Extrait:
• • • • • • •

Dans ma déjà longue vie de consultant, j’ai eu à changer régulièrement de mission, et donc régulièrement l’occasion de voir des mises en œuvre de Plan de Reprise d’Activité (PRA), soit comme acteur, soit comme spectateur attentif.
Deux tendances se dégagent pour mener à bien un projet PRA :
- conduire le projet en prenant l’architecture comme fil conducteur
- conduire le projet en prenant le service à restaurer comme fil conducteur
Un PRA vu comme un Plan de Reprise d’Architecture plus que d’Activité
Ce genre d’approche est typique d’un projet de techniciens et il a l’avantage d’apparaître comme simple : « on dispose de machines et de composants logiciels, sauvegardons-le et sachons les restaurer, nous aurons notre plan de reprise ».
Lorsque l’application est bien isolée du reste du SI (pas de mutualisation et pas de flux de données), cette approche est effectivement simple à mettre en oeuvre et elle aboutit au succès de l’objectif premier qui est de restaurer ce qui est nécessaire à la production du service informatique.
Cette approche pose cependant des problèmes dans le cas de mutualisation (des applications appartenant à plusieurs maîtrises d’ouvrage peuvent poser des problèmes d’écrasement lors de restaurations successives non contrôlées). Ensuite, en cas de restauration, il est nécessaire de ne pas perdre les flux de données qui transitaient au moment du crash, ni de les réinjecter plusieurs fois à la restauration. Seule une vue globale cohérente du SI permet de gérer cet aspect.
Un PRA réellement vu comme un Plan de Reprise d’Activité, c’est-à-dire centré sur la restauration des services
Cette approche, peu courante, nécessite d’auditer les différents métiers de l’entreprise et il aboutit parfois à des résultats surprenants.
Tout d’abord, la production informatique en vient souvent à « redécouvrir » ce qu’elle produit ; en effet, le service de production doit trop souvent porter son attention sur ce qui dysfonctionne ce qui provoque une déformation entre ce qui est important pour le métier de l’entreprise, et ce qu’il est urgent de rétablir dans un service nominal. Lors d’une de mes missions PRA, l’informatique a eu la « surprise » de découvrir qu’une application simple qui ne posait jamais de problème était en fait l’application dont dépendait tout le fonctionnement de l’entreprise.

• • • • • • •

Données:
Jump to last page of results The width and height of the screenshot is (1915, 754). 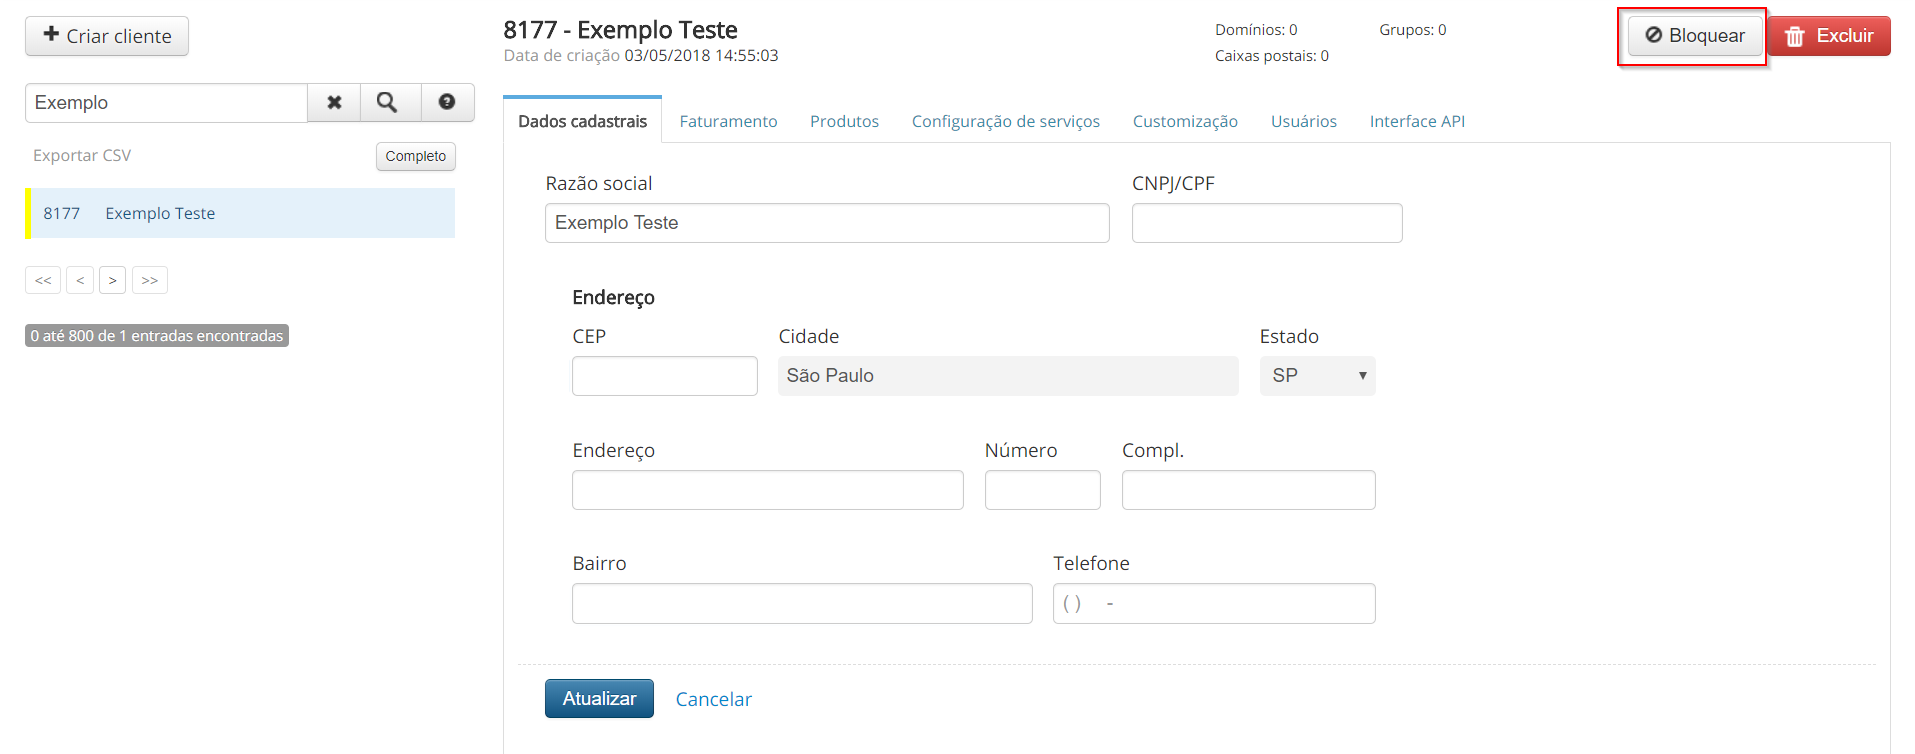pyautogui.click(x=150, y=280)
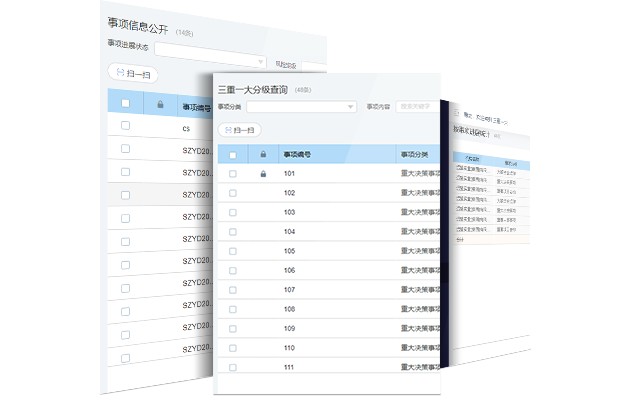Click the 事项分类 column header
Viewport: 630px width, 399px height.
(414, 155)
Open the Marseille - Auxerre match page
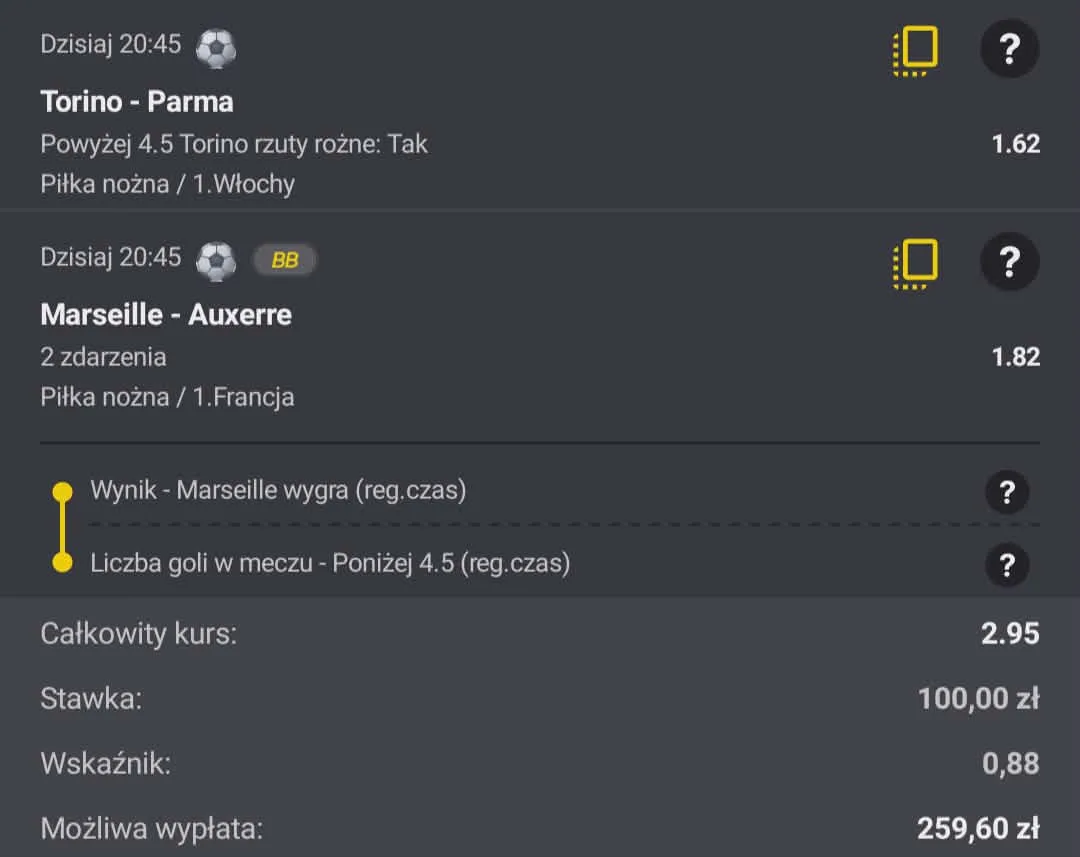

• • • • • • •

Exercices:
a. Répondez à ces questions d'après l'extrait :
(i) Quelles sont les deux façons de conduire un projet PRA ?
(ii) Dans quel cas l'approche qui prend l'architecture comme fil conducteur est-elle simple à mettre en œuvre ?
(iii) Qu'est-ce que l'informatique a découvert lors d'une des missions PRA ?
b. Recopiez mot pour mot le passage de l'extrait qui va de "Tout d’abord, la" jusqu'à "fonctionnement de l’entreprise.".

Réponses dans l'ordre:
a.
(i) En prenant l'architecture comme fil conducteur, ou en prenant le service à restaurer comme fil conducteur.
(ii) Lorsque l'application est bien isolée du reste du SI, sans mutualisation ni flux de données.
(iii) Qu'une application simple qui ne posait jamais de problème était en fait celle dont dépendait tout le fonctionnement de l'entreprise.

b.
Tout d’abord, la production informatique en vient souvent à « redécouvrir » ce qu’elle produit ; en effet, le service de production doit trop souvent porter son attention sur ce qui dysfonctionne ce qui provoque une déformation entre ce qui est important pour le métier de l’entreprise, et ce qu’il est urgent de rétablir dans un service nominal. Lors d’une de mes missions PRA, l’informatique a eu la « surprise » de découvrir qu’une application simple qui ne posait jamais de problème était en fait l’application dont dépendait tout le fonctionnement de l’entreprise.